China’s exports rebound strongly, led by AI boom

China’s export growth accelerated in April as factories raced to meet a wave of orders from AI-related industries and other buyers looking to stockpile components, amid fears that the Iran war could push global input costs even higher.
This export prowess, which has seen China’s trade surplus with the US rise to US$87.7 billion ($A120.9 billion) in 2026, will be in focus when President Donald Trump travels to Beijing for a leaders’ summit on May 14-15, where he is expected to extend the trade truce into 2025.
Although Chinese exporters have so far recovered from the effects of the conflict in the Middle East, economists warn that the longer the war lasts and energy prices rise, the greater the risk of weakening external demand and stagnant domestic consumption will not be able to close the gap.
For now, economists are monitoring the pace of the explosion in artificial intelligence production and whether shipments of related equipment can rev up China’s export engine.
According to ANZ’s senior China strategist Xing Zhaopeng, “The conflict in the Middle East has increased demand for replenishment of global manufacturing inventory, and there has been a boom in imports and exports under the boom cycle of semiconductors.”
“There is still room for expansion in this AI-driven production cycle, and the annual export growth rate is expected to be around 10 percent.”
According to Saturday’s customs data, exports increased by 14.1 percent in US dollar terms compared to the previous year, surpassing the 2.5 percent increase in March and the 7.9 percent increase predicted by economists.
Separate factory activity data for April showed new export orders rose to a two-year high.
Imports recorded another strong month, up 25.3 percent compared to 27.8 percent in March.
Economists predicted growth would be 15.2 percent.

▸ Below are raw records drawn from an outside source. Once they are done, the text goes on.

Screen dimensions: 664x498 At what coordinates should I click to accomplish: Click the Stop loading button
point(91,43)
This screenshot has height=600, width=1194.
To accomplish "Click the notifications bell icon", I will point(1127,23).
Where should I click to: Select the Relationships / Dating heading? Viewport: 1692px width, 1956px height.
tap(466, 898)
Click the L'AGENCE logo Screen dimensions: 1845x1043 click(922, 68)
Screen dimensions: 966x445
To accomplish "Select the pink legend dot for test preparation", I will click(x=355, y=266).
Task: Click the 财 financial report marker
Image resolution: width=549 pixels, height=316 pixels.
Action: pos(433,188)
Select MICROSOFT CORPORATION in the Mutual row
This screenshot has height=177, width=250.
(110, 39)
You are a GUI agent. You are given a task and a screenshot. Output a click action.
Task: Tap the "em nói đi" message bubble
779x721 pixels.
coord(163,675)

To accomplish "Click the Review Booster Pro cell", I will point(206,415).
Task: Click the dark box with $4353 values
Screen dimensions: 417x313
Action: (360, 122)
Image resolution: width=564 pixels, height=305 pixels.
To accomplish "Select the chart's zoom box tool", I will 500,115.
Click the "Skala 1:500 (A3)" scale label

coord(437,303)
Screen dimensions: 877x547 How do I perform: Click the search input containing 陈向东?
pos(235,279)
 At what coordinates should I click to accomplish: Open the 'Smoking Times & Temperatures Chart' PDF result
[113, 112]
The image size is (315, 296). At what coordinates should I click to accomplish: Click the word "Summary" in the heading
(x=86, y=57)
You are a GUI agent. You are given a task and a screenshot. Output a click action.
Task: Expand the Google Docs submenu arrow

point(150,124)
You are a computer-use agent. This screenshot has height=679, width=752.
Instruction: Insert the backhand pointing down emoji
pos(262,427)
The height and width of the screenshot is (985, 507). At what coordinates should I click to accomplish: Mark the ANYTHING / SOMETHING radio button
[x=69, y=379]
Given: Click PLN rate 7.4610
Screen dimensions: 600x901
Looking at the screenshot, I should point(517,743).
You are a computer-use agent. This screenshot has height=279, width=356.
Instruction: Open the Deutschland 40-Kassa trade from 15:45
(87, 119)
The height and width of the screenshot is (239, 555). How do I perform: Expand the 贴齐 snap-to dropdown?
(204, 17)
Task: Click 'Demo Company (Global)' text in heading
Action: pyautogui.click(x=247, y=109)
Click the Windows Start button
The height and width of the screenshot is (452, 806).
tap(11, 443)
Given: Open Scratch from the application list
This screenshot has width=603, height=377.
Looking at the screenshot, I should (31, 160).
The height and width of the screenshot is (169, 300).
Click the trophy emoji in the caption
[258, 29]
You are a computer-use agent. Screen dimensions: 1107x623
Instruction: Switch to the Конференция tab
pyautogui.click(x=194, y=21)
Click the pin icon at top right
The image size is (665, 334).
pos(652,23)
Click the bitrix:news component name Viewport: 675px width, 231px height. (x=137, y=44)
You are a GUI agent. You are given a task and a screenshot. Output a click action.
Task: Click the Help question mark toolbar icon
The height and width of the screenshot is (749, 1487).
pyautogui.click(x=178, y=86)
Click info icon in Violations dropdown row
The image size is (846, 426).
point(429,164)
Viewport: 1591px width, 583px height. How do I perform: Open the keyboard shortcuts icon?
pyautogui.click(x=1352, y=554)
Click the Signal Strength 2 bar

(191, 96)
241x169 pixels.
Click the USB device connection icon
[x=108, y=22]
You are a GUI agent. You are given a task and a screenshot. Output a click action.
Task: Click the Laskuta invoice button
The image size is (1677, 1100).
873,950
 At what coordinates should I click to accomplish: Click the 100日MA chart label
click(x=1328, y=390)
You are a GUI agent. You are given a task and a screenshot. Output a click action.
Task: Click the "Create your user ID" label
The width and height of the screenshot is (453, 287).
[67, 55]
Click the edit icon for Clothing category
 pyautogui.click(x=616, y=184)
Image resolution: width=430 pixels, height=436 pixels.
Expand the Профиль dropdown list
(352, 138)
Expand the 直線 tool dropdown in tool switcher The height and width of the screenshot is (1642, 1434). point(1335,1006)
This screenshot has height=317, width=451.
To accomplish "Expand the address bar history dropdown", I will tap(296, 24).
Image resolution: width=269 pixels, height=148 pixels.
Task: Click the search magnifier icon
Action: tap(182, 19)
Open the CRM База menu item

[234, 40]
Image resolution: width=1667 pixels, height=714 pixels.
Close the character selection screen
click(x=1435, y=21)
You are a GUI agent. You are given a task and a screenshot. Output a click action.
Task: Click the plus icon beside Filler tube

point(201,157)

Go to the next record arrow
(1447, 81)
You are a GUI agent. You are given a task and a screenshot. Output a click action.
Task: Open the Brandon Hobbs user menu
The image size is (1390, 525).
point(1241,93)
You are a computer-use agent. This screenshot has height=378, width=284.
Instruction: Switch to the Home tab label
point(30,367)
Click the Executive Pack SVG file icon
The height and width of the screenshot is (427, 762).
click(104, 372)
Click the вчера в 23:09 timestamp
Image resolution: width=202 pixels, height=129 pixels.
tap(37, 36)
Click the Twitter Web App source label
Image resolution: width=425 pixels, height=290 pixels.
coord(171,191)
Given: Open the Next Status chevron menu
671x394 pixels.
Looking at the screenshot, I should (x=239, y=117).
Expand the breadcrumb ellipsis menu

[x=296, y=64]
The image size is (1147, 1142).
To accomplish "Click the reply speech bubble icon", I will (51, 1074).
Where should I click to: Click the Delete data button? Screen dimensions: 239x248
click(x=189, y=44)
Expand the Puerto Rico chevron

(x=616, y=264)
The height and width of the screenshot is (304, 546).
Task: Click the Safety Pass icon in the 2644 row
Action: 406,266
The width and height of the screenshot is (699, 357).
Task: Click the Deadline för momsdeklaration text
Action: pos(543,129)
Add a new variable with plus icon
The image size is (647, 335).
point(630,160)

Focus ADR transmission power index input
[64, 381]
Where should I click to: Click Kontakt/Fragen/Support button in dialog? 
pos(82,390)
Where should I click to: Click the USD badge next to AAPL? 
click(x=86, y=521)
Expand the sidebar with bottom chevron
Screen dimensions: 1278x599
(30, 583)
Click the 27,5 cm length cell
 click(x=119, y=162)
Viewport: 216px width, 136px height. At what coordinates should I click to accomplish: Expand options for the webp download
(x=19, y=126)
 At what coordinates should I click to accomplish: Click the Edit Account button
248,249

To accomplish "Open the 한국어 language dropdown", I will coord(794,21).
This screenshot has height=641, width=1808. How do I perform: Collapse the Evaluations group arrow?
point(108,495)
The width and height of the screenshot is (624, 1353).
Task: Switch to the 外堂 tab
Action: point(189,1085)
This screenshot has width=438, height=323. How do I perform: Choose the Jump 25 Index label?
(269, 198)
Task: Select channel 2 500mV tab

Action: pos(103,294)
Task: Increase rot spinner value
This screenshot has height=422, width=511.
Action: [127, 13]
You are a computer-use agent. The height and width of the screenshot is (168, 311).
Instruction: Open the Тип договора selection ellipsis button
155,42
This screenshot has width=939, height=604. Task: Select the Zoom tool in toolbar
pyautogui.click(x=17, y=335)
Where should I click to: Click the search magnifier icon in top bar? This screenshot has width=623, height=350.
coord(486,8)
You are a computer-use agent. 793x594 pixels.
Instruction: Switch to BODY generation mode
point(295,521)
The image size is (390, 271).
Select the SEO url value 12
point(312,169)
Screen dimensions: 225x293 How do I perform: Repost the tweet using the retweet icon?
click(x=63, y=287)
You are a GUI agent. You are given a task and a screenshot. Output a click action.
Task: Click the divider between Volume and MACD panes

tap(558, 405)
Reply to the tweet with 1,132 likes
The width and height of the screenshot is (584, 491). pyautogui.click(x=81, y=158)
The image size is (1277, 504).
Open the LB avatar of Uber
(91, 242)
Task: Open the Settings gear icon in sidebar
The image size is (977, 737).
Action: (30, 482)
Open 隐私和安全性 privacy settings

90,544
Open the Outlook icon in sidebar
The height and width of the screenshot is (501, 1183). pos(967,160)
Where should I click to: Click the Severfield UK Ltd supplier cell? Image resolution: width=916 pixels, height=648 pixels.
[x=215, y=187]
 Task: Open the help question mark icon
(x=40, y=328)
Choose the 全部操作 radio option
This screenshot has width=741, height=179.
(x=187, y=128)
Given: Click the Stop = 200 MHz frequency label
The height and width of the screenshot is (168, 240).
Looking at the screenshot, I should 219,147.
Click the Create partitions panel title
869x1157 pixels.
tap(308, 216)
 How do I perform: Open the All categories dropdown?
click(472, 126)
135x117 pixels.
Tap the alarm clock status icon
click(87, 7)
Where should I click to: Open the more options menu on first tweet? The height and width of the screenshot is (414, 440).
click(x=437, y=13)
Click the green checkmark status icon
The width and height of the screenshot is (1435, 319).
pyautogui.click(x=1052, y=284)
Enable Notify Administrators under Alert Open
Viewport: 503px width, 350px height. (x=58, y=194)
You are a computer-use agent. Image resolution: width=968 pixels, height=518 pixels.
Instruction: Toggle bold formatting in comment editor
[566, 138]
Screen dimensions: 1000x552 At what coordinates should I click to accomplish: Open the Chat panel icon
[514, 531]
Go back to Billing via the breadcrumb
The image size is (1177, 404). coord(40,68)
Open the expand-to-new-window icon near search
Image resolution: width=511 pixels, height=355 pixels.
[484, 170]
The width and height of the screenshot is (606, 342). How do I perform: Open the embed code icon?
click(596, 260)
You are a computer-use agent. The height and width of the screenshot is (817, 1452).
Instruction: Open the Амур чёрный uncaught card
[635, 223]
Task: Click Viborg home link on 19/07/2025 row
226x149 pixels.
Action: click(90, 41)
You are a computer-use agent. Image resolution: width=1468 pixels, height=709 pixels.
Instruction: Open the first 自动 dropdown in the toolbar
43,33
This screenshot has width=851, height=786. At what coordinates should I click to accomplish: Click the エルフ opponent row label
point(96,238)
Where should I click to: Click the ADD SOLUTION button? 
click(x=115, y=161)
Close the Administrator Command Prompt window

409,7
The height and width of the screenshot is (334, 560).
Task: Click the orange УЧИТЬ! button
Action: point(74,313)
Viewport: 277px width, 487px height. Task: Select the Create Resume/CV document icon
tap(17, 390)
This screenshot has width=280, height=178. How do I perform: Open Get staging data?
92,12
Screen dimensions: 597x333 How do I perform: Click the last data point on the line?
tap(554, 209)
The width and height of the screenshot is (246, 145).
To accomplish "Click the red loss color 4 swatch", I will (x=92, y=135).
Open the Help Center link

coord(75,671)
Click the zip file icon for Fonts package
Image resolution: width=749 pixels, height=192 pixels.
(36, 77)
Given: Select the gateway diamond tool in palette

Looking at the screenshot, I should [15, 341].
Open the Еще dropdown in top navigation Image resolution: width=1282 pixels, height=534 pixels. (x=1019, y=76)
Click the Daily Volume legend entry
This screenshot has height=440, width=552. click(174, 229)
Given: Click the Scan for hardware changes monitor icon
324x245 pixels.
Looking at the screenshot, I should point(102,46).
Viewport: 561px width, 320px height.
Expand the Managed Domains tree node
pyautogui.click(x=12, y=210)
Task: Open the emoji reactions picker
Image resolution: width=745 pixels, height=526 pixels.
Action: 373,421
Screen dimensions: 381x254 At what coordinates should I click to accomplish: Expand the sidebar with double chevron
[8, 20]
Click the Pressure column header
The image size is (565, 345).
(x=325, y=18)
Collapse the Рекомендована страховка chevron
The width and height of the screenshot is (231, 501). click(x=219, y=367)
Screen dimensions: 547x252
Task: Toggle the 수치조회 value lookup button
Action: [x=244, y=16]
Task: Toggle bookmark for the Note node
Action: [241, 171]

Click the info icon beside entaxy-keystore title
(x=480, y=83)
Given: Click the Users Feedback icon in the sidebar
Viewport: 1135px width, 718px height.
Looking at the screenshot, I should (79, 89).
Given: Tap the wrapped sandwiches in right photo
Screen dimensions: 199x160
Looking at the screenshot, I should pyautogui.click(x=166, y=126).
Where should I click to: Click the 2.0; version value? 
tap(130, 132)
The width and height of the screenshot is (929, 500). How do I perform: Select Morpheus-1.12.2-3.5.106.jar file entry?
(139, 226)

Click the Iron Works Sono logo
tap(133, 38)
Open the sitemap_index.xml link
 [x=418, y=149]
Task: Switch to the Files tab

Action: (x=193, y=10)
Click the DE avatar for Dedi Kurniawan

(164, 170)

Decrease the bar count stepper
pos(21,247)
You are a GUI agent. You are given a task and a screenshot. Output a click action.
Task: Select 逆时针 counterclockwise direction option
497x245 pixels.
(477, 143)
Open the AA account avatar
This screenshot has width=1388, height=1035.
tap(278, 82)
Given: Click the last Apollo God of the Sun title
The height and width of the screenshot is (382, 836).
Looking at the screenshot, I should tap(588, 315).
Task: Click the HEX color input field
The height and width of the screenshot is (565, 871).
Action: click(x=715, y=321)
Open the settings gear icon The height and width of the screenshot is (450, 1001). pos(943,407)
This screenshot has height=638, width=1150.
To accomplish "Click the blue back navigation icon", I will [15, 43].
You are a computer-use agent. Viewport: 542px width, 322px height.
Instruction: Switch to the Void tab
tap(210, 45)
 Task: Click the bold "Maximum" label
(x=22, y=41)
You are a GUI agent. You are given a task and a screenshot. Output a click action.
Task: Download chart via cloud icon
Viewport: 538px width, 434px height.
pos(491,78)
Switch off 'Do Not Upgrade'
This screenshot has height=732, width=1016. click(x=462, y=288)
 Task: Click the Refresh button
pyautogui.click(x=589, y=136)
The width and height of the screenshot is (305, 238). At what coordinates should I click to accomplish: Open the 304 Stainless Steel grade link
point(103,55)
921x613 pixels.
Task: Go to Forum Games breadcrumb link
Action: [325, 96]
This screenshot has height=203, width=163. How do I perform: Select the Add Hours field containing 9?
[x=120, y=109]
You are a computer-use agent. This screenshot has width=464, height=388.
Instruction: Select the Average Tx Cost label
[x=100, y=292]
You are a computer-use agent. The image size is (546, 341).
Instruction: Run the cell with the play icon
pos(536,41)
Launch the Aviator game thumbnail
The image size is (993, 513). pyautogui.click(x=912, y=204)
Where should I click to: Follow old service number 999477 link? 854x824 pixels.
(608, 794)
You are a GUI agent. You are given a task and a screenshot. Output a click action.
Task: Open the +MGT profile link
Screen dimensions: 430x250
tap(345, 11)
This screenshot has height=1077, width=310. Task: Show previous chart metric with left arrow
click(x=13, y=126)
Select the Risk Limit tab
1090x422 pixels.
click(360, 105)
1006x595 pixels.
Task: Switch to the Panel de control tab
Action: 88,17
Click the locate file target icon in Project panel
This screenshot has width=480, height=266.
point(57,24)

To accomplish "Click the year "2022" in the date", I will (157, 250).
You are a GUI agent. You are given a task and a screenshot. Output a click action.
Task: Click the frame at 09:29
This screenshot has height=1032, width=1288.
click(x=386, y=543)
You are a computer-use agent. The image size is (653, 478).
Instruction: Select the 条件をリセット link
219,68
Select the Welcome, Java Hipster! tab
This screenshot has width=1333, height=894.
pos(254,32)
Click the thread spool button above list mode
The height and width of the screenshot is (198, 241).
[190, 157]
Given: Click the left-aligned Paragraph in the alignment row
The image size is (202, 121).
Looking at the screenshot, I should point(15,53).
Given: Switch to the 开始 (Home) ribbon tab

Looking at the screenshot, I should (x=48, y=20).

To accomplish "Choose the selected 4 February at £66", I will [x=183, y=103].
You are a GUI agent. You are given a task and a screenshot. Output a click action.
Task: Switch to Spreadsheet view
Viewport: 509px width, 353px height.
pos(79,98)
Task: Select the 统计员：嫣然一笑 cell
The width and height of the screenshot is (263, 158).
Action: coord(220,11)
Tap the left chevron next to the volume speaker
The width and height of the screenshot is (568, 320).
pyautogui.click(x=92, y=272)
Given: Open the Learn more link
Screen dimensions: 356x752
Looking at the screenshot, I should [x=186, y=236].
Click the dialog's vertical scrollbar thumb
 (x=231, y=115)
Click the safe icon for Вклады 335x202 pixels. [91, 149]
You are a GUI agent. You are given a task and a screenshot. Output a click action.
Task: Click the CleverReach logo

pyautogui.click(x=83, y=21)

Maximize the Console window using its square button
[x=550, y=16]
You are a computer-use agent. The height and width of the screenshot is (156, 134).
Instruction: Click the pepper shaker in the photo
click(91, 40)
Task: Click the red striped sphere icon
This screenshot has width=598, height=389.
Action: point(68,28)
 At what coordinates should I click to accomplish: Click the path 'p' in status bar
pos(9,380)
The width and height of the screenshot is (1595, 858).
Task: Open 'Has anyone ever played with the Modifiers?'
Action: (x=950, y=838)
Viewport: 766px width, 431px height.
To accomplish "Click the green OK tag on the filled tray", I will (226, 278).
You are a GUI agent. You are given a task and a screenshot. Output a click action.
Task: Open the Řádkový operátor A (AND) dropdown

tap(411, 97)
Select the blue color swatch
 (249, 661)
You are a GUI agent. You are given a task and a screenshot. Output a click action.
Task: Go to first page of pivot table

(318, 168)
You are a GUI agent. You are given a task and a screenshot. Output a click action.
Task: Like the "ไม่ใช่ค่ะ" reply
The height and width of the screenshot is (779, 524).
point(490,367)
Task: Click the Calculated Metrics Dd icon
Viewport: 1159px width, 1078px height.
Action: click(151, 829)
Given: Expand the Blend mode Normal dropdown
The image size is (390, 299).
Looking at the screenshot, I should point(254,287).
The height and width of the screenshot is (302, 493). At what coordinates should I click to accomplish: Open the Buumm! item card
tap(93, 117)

This increased China’s trade surplus from $51.13 billion in March to $84.8 billion in April.
Overall momentum in the Chinese economy was solid in the first quarter; GDP growth reached five percent on an annual basis, above the government’s full-year target range, and the need for urgent stimulus has diminished.
But even China, long criticized by trading partners for subsidy-supported, cut-price production, is not immune from the hit to buyers’ purchasing power as fuel and transportation costs rise.
Factory data released in April showed input prices remained high, especially for refined products, oil, coal and chemicals.
Unemployment rates also rose, and retail sales, an indicator of consumption, continued to underperform industrial production.
Trump is scheduled to meet with Chinese President Xi Jinping during his visit to Beijing on May 14-15, as both countries try to stabilize relations strained by trade, Taiwan and the Iran war.